极大似然面的顶点,就是最优估计。实际情况下,是对对数似然函数Log Likelihood取极值。这里只按照似然(Likelihood)的原始定义,直接求Likelihood 。
likelihood即为各种概率密度的乘积
注意R code 中的 prod(dnorm(dat, mean_val[i], sd_val[j]))
以下是绘制拟合正态分布的似然面。
Draw Likelihood Surface using R
### 绘制似然面: Likelihood Surface
## Author:jinlongzhang01@gmail.com
LikSurf <- function(dat, precision = 0.05){
mean_val <- seq(min(dat), sqrt(max(dat)), by = precision)
sd_val <- seq(0, exp(sd(dat)), by = precision)
mat <- rep(NA, length(mean_val)*length(sd_val))
dim(mat) <- c(length(mean_val), length(sd_val))
for(i in 1:length(mean_val)){
for(j in 1:length(sd_val)){
mat[i, j] <- prod(dnorm(dat, mean_val[i], sd_val[j]))
}
}
#contour(mat)
res <- list(xaxis = axisTicks(range(mean_val), log = FALSE),
yaxis = axisTicks(range(sd_val), log = FALSE),
mean_val = mean_val, sd_val = sd_val,
mat = mat, pre = precision)
class(res) <- "LikSurf"
return(invisible(res))
}
print.LikSurf <- function(x){
cat("This is a likelihood surface with", "nx_range: ",
range(x$xaxis), "ny_range:", range(x$yaxis),
"nprecision", x$pre, "n")
}
contour.LikSurf <- function(x, ...){
contour(x = x$mean_val, y = x$sd_val, z = x$mat, axes = FALSE, xlab = "Mean", ylab = "sd", ...)
axis(1, x$xaxis); axis(2, x$yaxis); box()
}
image.LikSurf <- function(x, ...){
image(x = x$mean_val, y = x$sd_val, z = x$mat, axes = FALSE, xlab = "Mean", ylab = "sd", ...)

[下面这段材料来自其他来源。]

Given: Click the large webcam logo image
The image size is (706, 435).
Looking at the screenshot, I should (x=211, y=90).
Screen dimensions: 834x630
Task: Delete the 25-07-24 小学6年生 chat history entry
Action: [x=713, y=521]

axis(1, x$xaxis); axis(2, x$yaxis); box()
}
### 以上函数拷贝到R中即可
### 应用举例
dat = c(-0.77, 6.50, 2.17, -0.51, 1.1, 2.52, 0.17, -0.01, 1.02, 0.11, -0.31, -0.12, 0.25, 0.84)
#dat = rnorm(10)
lks <- LikSurf(dat, precision = 0.05)
image(lks, col = cm.colors(20))
contour(lks, drawlabels = TRUE, add = TRUE)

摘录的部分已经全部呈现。